Getting an Adapter Object
At device start-up, a driver that uses system or bus-master DMA calls IoGetDmaAdapter to get a pointer to an adapter object and to determine the maximum number of map registers available for each transfer operation. When a driver calls IoGetDmaAdapter, the I/O manager, in turn, calls the HAL to get the necessary platform-specific information.
A driver must supply certain information in a system-defined DEVICE_DESCRIPTION structure in its call to IoGetDmaAdapter. Drivers must use RtlZeroMemory to initialize the DEVICE_DESCRIPTION structure with zeros before setting values in it.
The required data includes information about the features of the driver's device, such as whether the device is a bus master, if it has scatter/gather capabilities, and how many bytes of data the device can transfer at a time (MaximumLength).
The required device description data also includes platform-specific information, such as the platform-specific and system-assigned number of the bus that a driver of a bus-master device controls. A driver can obtain this information by calling IoGetDeviceProperty.
The DEVICE_DESCRIPTION structure includes some fields that might be irrelevant to some DMA devices or drivers. For example, the BusNumber field is not used in WDM drivers.

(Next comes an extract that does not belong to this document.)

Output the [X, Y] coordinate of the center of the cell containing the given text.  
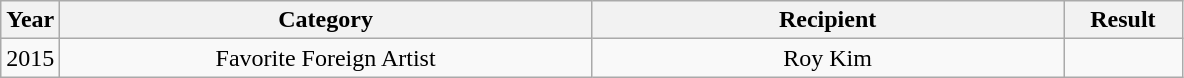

Each driver should supply values for the relevant structure members and should set the values for all other members to zero.
The driver of a subordinate device should not pass TRUE in the ScatterGather field unless the device is capable of waiting for the system DMA controller to be reprogrammed when a request must be broken up into two or more DMA operations.
IoGetDmaAdapter returns both a pointer to an adapter object and a platform-specific or device-specific value indicating how many map registers are available with the adapter object for each DMA transfer operation.
The returned adapter object contains three fields that are accessible to drivers:
Version number (Version)
Size (Size)
Pointer to a DMA_OPERATIONS structure (DmaOperations)
The DMA_OPERATIONS structure comprises a table of pointers to functions the driver must use to perform DMA operations on its device. The functions are accessible only through the pointers in this data structure; a driver cannot call them directly by name. (Note that these routines replace HalXxx routines supported in previous versions of Windows NT. To ensure compatibility for legacy drivers, the Wdm.h and Ntddk.h header files supply macros with the obsolete names, but new drivers should always call the functions through the data structure.)
The number of map registers can vary from device to device and from platform to platform. Generally, the HAL assigns a number of map registers according to the following criteria:
If possible, the HAL returns a value that is one more than the number of map registers needed to transfer MaximumLength bytes, as specified in the driver's call to IoGetDmaAdapter.
Otherwise, the HAL returns a lesser value that is as large as possible for the particular platform.
In other words, the HAL usually gives each driver enough map registers to maximize DMA throughput for its device, but the HAL can return a lesser value on some Windows platforms. There is no guarantee that a driver will get the number of map registers it requests, so drivers should always check the returned value.
Any DMA device driver must provide storage for the adapter object pointer and NumberOfMapRegisters value returned by IoGetDmaAdapter. This pointer is a required parameter to the system-supplied support routines used for DMA. Because many of these support routines must be called at IRQL = DISPATCH_LEVEL, the driver-allocated storage must be resident. Most DMA drivers provide the necessary storage in a device extension. However, the storage can be in a controller extension if the driver also uses a controller object or in nonpaged pool that is allocated by the driver. See Allocating System-Space Memory and Managing Hardware Priorities for more information.
When the driver has completed all DMA operations, it calls PutDmaAdapter to free the adapter object.
The following sections Using System DMA and Using Bus-Master DMA) describe how monolithic drivers of DMA devices use support routines to satisfy transfer requests. These sections assume that the driver has the following:
A standard StartIo routine, rather than setting up and managing an internal queue of IRPs
An internal routine to split transfer requests for which an insufficient number of map registers is available
No device-specific DMA constraints
In other words, these sections describe the simplest possible technique for drivers' DMA operations, but individual drivers do not necessarily use exactly the same techniques. For any driver of a DMA device, which driver routines should split up large DMA transfer requests depends on the driver model (class/port or monolithic), on the device's features, and on any device-specific DMA constraints that driver must handle.